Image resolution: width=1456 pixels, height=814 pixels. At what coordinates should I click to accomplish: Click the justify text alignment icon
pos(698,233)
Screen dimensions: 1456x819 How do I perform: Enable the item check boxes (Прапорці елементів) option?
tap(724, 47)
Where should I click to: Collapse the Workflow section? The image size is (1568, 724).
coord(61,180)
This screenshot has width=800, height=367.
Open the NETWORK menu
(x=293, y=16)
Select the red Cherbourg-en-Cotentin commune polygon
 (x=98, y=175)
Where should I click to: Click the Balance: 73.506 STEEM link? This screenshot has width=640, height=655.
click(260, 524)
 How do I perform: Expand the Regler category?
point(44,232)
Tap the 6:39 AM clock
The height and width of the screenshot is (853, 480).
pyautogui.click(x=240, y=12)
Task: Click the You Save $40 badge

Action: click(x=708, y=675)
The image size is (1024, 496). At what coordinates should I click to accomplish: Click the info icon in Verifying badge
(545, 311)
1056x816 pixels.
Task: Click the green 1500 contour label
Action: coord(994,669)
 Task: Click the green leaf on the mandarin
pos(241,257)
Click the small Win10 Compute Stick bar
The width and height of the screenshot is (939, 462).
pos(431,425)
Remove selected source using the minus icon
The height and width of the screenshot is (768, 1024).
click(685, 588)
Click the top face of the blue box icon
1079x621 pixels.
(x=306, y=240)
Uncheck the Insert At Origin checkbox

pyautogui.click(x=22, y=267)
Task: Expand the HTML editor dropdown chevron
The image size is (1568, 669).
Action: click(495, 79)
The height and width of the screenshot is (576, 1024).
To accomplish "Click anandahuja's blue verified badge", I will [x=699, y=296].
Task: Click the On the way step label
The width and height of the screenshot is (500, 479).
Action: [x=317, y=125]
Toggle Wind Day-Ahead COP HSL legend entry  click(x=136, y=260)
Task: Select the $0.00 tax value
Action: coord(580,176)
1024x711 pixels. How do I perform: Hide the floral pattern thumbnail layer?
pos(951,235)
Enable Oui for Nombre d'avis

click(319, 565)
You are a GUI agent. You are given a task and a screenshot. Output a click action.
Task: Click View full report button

* * * *

■ **Set exercise**:
Print every one of the records above again, word for word and in the same order.

■ **Solution to this task**:
Image resolution: width=1456 pixels, height=814 pixels. At what coordinates should I click to accomplish: Click the justify text alignment icon
pos(698,233)
Screen dimensions: 1456x819 How do I perform: Enable the item check boxes (Прапорці елементів) option?
tap(724, 47)
Where should I click to: Collapse the Workflow section? The image size is (1568, 724).
coord(61,180)
This screenshot has width=800, height=367.
Open the NETWORK menu
(x=293, y=16)
Select the red Cherbourg-en-Cotentin commune polygon
 (x=98, y=175)
Where should I click to: Click the Balance: 73.506 STEEM link? This screenshot has width=640, height=655.
click(260, 524)
 How do I perform: Expand the Regler category?
point(44,232)
Tap the 6:39 AM clock
The height and width of the screenshot is (853, 480).
pyautogui.click(x=240, y=12)
Task: Click the You Save $40 badge

Action: click(x=708, y=675)
The image size is (1024, 496). At what coordinates should I click to accomplish: Click the info icon in Verifying badge
(545, 311)
1056x816 pixels.
Task: Click the green 1500 contour label
Action: coord(994,669)
 Task: Click the green leaf on the mandarin
pos(241,257)
Click the small Win10 Compute Stick bar
The width and height of the screenshot is (939, 462).
pos(431,425)
Remove selected source using the minus icon
The height and width of the screenshot is (768, 1024).
click(685, 588)
Click the top face of the blue box icon
1079x621 pixels.
(x=306, y=240)
Uncheck the Insert At Origin checkbox

pyautogui.click(x=22, y=267)
Task: Expand the HTML editor dropdown chevron
The image size is (1568, 669).
Action: click(495, 79)
The height and width of the screenshot is (576, 1024).
To accomplish "Click anandahuja's blue verified badge", I will [x=699, y=296].
Task: Click the On the way step label
The width and height of the screenshot is (500, 479).
Action: [x=317, y=125]
Toggle Wind Day-Ahead COP HSL legend entry  click(x=136, y=260)
Task: Select the $0.00 tax value
Action: coord(580,176)
1024x711 pixels. How do I perform: Hide the floral pattern thumbnail layer?
pos(951,235)
Enable Oui for Nombre d'avis

click(319, 565)
You are a GUI agent. You are given a task and a screenshot. Output a click action.
Task: Click View full report button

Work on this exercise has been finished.